Heterogeneous graph neural networks (HGNNs) can effectively model multiple node types and complex interactions in real networks and solve problems in various practical applications. Self-supervised Learning-based HGNNs (SL-HGNNs) have become the current research focus in this field because they can solve the problem of difficult label acquisition in practical scenarios. These methods usually split heterogeneous graphs into multiple subgraphs based on meta-paths for separate study. However, they ignore the complex interactions between the different semantics of the graphs. In addition, they use node features as auxiliary information for heterogeneous graph representation learning and ignore the importance of features.
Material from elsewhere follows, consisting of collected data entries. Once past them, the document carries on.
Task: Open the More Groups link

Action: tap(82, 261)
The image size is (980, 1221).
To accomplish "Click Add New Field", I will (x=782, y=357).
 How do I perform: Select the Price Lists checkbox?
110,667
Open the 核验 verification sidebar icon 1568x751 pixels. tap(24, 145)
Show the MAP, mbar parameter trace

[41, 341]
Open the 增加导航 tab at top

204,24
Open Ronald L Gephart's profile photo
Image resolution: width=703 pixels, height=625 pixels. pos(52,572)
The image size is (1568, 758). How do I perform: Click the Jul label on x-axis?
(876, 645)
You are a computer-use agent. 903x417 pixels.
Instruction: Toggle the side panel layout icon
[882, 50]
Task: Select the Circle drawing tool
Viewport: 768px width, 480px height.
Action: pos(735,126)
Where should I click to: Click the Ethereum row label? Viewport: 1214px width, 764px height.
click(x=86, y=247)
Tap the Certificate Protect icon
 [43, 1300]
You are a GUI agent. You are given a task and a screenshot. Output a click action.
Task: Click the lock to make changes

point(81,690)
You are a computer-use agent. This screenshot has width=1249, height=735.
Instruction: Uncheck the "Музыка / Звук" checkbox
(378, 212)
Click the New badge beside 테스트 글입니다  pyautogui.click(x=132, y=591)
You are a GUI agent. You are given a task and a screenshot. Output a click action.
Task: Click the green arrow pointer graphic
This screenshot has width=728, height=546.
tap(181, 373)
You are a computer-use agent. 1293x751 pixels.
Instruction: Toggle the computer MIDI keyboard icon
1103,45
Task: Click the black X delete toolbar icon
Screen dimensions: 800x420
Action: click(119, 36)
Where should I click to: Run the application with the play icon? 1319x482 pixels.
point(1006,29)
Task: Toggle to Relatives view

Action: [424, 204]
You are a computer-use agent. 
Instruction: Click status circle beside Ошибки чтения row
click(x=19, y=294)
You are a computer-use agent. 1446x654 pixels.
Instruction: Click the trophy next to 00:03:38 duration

To solve the above problems, we propose a Self-supervised Learning on Heterogeneous Graph Neural Network via Semantic strength and Feature similarity (HetGNN-SF) model. This model innovatively implements a Feature- and Topology-based Comparative optimization (FTC) method to generate weights for different meta-paths and then splits the original heterogeneous graph into different semantic subgraphs based on meta-paths. Thereafter, the different subgraphs are fused by the FTC to generate semantic fusion graphs that capture the interactions between different semantics. Semantic strength and feature similarity perspectives generate node embeddings from the semantic fusion graphs. Finally, the FTC positive and negative samples are used for contrastive learning from the two perspectives to yield the final node embeddings. Extensive experiments are conducted on three real datasets using the proposed HetGNN-SF model; the results reveal that HetGNN-SF outperforms state-of-the-art models. Our data and code are available on GitHub ( https://github.com/LiuXMaa/HetGNN-SF-.git ).